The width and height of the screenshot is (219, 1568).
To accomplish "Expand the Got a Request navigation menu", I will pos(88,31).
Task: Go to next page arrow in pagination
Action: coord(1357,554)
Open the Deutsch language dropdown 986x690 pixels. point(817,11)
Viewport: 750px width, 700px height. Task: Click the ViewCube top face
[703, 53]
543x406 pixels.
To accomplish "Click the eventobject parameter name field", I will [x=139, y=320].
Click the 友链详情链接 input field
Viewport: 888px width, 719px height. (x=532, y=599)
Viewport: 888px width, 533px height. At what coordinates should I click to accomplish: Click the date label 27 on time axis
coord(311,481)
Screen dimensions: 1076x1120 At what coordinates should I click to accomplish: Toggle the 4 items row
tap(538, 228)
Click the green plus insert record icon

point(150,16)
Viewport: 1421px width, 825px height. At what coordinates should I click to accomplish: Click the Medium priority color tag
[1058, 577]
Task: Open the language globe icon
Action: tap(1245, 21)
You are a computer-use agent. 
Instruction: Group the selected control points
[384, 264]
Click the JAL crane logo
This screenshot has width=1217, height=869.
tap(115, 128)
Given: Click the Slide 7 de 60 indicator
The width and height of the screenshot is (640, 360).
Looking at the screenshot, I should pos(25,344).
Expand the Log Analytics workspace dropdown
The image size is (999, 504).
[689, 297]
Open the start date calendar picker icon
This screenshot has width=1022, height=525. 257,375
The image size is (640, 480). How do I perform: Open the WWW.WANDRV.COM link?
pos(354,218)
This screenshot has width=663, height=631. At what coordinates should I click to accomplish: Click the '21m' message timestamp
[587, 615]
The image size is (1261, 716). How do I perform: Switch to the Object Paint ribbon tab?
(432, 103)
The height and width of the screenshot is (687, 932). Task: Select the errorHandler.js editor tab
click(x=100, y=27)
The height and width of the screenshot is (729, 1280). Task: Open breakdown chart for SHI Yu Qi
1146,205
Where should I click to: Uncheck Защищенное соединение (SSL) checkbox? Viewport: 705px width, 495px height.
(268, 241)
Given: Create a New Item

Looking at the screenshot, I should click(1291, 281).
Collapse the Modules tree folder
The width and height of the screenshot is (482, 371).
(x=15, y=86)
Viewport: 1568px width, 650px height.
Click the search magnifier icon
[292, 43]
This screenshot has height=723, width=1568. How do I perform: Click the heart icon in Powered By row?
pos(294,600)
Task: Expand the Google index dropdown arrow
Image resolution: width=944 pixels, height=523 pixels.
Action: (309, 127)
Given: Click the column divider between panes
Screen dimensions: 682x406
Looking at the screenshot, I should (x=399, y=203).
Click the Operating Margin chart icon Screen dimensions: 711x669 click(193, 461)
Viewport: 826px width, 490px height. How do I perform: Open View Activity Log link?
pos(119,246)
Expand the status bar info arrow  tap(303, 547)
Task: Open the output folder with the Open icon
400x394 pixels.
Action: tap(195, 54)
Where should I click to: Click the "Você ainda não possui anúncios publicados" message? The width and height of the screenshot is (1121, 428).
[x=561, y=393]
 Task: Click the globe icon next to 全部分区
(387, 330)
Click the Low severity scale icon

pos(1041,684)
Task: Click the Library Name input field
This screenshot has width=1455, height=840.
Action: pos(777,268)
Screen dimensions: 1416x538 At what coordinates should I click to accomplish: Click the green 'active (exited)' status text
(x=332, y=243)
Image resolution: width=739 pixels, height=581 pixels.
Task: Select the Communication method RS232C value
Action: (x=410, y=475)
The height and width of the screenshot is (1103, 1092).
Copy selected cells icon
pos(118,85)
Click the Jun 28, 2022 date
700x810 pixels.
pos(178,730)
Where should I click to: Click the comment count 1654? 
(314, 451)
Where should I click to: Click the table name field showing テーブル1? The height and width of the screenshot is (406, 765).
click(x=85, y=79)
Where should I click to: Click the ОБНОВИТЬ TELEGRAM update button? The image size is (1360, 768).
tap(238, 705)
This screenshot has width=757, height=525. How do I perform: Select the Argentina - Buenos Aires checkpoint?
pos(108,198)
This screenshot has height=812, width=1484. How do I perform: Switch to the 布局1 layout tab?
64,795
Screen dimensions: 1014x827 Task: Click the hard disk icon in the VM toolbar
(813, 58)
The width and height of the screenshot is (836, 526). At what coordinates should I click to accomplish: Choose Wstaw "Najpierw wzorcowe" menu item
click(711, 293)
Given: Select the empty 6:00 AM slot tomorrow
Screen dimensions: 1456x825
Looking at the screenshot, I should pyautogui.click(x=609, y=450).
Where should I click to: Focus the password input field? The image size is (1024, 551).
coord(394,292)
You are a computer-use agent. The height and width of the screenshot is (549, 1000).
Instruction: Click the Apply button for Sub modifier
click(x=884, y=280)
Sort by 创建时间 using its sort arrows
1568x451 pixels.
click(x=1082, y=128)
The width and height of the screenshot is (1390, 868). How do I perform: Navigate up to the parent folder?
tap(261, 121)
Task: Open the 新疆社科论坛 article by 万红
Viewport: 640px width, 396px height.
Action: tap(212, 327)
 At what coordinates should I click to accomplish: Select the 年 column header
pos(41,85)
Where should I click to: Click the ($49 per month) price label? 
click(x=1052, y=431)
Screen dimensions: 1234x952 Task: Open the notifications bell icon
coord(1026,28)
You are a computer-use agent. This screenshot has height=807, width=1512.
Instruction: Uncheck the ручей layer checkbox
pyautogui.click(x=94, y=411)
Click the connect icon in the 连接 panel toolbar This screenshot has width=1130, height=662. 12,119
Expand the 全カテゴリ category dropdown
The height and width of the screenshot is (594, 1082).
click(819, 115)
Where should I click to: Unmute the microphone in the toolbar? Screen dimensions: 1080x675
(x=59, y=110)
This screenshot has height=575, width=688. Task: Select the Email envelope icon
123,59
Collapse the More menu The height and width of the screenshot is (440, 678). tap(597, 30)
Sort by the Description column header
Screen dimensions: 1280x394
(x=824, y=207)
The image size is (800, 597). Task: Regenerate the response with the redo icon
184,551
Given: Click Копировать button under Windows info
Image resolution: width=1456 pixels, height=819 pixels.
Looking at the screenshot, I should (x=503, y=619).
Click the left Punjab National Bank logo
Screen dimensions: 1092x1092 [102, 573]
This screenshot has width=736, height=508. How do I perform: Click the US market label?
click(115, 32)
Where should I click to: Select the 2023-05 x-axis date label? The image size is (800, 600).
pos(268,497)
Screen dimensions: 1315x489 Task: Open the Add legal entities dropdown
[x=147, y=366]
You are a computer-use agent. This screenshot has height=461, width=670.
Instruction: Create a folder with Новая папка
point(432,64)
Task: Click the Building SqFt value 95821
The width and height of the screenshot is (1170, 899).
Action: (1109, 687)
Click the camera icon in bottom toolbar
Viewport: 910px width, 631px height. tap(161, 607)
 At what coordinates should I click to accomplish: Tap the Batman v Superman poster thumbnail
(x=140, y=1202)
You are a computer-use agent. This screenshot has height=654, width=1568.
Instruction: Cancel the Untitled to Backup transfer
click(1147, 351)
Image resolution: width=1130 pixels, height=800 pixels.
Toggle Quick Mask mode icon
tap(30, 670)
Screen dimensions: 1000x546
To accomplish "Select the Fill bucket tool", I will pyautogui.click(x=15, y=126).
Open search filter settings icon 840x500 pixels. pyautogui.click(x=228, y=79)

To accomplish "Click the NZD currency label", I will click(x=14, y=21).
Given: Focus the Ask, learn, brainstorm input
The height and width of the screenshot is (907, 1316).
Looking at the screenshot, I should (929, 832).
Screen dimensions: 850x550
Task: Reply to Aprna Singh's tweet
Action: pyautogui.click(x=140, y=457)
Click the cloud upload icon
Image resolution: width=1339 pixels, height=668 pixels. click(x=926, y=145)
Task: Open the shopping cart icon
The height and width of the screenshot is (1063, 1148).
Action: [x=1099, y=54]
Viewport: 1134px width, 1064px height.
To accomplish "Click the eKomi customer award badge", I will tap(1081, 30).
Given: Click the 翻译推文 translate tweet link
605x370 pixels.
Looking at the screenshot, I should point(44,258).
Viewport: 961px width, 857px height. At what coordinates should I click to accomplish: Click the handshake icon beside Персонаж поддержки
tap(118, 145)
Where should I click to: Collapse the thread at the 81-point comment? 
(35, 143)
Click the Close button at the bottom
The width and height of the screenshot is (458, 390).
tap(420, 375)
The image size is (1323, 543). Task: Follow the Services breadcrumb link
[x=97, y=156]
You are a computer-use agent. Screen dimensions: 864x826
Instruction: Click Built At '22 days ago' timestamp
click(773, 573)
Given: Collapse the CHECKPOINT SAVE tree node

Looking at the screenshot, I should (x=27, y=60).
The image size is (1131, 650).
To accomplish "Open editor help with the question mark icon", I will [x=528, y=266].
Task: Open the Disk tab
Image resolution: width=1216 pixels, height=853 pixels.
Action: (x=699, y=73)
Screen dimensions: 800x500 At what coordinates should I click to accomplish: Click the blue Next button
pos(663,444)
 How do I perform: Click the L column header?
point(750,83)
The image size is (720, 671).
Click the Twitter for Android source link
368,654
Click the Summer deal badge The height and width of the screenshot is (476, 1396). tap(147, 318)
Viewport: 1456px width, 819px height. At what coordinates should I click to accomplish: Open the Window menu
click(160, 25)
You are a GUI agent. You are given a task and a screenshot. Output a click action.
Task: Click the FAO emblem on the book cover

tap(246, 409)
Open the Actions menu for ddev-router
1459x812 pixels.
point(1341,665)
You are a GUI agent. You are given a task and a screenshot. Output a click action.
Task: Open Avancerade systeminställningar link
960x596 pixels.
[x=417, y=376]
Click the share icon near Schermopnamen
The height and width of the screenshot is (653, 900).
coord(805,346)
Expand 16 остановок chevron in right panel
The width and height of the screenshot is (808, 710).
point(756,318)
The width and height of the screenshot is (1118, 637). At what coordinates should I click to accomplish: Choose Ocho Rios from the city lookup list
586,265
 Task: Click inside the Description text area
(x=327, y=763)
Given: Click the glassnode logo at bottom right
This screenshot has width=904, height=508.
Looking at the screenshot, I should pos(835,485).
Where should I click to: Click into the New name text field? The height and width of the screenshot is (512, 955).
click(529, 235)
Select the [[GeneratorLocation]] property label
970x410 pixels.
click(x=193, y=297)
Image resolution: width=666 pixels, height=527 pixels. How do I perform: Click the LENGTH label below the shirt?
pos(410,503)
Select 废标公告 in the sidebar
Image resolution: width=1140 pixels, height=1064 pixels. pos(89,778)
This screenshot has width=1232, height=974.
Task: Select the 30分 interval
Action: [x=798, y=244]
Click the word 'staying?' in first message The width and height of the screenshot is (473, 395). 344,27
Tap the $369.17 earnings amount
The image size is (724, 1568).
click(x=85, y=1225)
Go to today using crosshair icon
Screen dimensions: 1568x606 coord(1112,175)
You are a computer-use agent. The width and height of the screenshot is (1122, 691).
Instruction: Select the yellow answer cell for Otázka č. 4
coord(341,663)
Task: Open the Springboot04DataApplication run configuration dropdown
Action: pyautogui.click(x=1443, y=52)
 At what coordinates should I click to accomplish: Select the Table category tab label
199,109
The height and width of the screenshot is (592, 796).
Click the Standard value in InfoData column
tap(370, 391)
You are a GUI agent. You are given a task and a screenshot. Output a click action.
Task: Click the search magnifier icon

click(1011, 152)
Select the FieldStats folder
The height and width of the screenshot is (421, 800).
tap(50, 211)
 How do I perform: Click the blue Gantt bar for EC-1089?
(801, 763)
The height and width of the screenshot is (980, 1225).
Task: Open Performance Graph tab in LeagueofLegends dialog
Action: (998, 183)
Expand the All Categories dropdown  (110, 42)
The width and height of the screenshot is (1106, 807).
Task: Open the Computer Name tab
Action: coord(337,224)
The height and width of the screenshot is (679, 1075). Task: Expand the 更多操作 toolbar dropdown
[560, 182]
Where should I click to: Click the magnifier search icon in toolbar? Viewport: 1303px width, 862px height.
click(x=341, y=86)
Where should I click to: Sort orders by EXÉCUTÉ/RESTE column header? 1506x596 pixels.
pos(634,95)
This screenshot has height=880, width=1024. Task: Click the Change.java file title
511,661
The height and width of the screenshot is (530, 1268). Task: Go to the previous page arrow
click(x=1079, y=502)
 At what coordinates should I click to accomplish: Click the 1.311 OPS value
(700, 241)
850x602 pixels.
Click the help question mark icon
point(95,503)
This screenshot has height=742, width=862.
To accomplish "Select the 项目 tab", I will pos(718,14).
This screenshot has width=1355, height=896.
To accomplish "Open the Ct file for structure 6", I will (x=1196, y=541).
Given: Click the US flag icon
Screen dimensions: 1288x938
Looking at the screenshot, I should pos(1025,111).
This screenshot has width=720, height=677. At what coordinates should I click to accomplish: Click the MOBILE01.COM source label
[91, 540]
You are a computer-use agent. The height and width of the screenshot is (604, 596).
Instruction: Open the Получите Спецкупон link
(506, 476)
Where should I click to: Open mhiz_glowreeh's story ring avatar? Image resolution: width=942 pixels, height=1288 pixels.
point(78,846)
————
### PROBLEM TO SOLVE
Every line of the listing that includes the word "badge" belongs in the answer.

### EXERCISE ANSWER
To accomplish "Click the eKomi customer award badge", I will tap(1081, 30).
Click the Summer deal badge The height and width of the screenshot is (476, 1396). tap(147, 318)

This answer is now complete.